OptionApplicable ScenarioDescription
SCHEMAHiveThe Hive database name to map. Defaults to schema_name if not specified
catalogDatabricksThe Databricks Unity Catalog name
schemaDatabricksThe Databricks Unity Catalog schema name

Creation Process

Hive External Schema (HMS)

Creating a Hive External Schema requires three steps: Create Storage Connection -> Create Catalog Connection -> Create External Schema.

Step 1: Create Storage Connection

CREATE STORAGE CONNECTION IF NOT EXISTS catalog_storage_oss
    TYPE OSS
    ACCESS_ID = 'LTAIxxxxxxxxxxxx'
    ACCESS_KEY = 'T8Gexxxxxxmtxxxxxx'
    ENDPOINT = 'oss-cn-hangzhou-internal.aliyuncs.com';

Step 2: Create Catalog Connection

Ensure that the HMS server network is connected with the Lakehouse network. See Creating Alibaba Cloud PrivateLink Endpoint Service.

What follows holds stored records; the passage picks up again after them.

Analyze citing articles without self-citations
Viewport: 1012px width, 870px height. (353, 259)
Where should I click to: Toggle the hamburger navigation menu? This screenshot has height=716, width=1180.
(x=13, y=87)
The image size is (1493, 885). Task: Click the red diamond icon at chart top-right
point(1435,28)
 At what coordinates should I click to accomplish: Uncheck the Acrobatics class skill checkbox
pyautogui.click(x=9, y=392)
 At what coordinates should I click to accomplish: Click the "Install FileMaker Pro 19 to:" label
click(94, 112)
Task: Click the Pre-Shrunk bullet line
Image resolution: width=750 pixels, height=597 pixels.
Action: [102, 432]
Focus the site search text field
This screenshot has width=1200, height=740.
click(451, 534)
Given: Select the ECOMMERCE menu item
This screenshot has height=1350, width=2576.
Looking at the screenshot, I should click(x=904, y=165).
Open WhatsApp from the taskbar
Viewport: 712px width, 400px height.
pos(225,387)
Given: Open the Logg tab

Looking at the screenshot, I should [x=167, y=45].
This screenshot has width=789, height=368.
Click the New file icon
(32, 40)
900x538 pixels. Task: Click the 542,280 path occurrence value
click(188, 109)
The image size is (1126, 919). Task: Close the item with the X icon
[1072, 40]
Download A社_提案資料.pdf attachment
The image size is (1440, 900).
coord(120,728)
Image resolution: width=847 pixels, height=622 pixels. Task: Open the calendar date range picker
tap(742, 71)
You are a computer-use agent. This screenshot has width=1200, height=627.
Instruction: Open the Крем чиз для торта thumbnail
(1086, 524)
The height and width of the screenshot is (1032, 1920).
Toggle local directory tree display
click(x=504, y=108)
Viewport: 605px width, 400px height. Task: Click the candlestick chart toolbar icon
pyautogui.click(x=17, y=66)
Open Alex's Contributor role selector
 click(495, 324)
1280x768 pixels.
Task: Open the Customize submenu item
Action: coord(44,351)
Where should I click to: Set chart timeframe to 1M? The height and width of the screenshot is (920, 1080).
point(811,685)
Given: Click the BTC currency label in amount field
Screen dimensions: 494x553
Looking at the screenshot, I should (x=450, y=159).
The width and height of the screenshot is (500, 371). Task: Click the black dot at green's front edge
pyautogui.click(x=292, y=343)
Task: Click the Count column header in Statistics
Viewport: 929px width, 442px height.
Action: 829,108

CREATE CATALOG CONNECTION IF NOT EXISTS catalog_api_connection
    TYPE hms
    hive_metastore_uris = 'xxxx:9083'
    storage_connection = 'catalog_storage_oss';

Step 3: Create External Schema

CREATE EXTERNAL SCHEMA IF NOT EXISTS my_external_schema
    CONNECTION catalog_api_connection
    OPTIONS (SCHEMA = 'default');

Verify Connectivity

-- Verify metadata reading
SHOW TABLES IN my_external_schema;

-- Verify data reading
SELECT * FROM my_external_schema.my_table LIMIT 10;

Databricks Unity Catalog External Schema

Step 1: Create Catalog Connection

See Create Databricks Catalog.

CREATE CATALOG CONNECTION IF NOT EXISTS conn_databricks
    TYPE databricks
    HOST = 'https://dbc-12345678-9abc.cloud.databricks.com'
    CLIENT_ID = 'client_id_value'
    CLIENT_SECRET = 'client_secret_value'
    ACCESS_REGION = 'us-west-2';

Step 2: Create External Schema

CREATE EXTERNAL SCHEMA IF NOT EXISTS external_db_sch
    CONNECTION conn_databricks
    OPTIONS ('catalog' = 'quick_start', 'schema' = 'default');

Verify Connectivity

SHOW TABLES IN external_db_sch;

Cloud Platform Storage Connection Parameters

Hive on COS (Tencent Cloud)

CREATE STORAGE CONNECTION catalog_storage_cos
    TYPE COS
    ACCESS_KEY = '<access_key>'
    SECRET_KEY = '<secret_key>'
    REGION = 'ap-shanghai'
    APP_ID = '1310000503';

Hive on S3 (AWS)

CREATE STORAGE CONNECTION catalog_storage_s3
    TYPE S3
    ACCESS_KEY = 'AKIAQNBSBP6EIJE33***'
    SECRET_KEY = '7kfheDrmq***'
    ENDPOINT = 's3.cn-north-1.amazonaws.com.cn'
    REGION = 'cn-north-1';
  • ENDPOINT: Beijing region s3.cn-north-1.amazonaws.com.cn, Ningxia region s3.cn-northwest-1.amazonaws.com.cn.
  • REGION: Beijing region cn-north-1, Ningxia region cn-northwest-1.

Hive on HDFS (Preview)

CREATE STORAGE CONNECTION hdfs_conn
    TYPE HDFS
    NAME_NODE = 'zetta-cluster'
    NAME_NODE_RPC_ADDRESSES = ['11.110.239.148:8020'];
  • NAME_NODE: Corresponds to dfs.nameservices in HDFS configuration, i.e., the logical cluster name.
  • NAME_NODE_RPC_ADDRESSES: Corresponds to dfs.namenode.rpc-address, format: [<host>:<port>].

Notes

  • A corresponding Catalog Connection must be created before creating an External Schema.
  • When the SCHEMA parameter in OPTIONS is not specified, Lakehouse defaults to mapping schema_name to the Hive database.
  • Hive on HDFS is currently in Preview and only supports reads; contact Lakehouse support if needed.
  • Data in an External Schema is stored in the external system; deleting an External Schema does not delete the underlying data.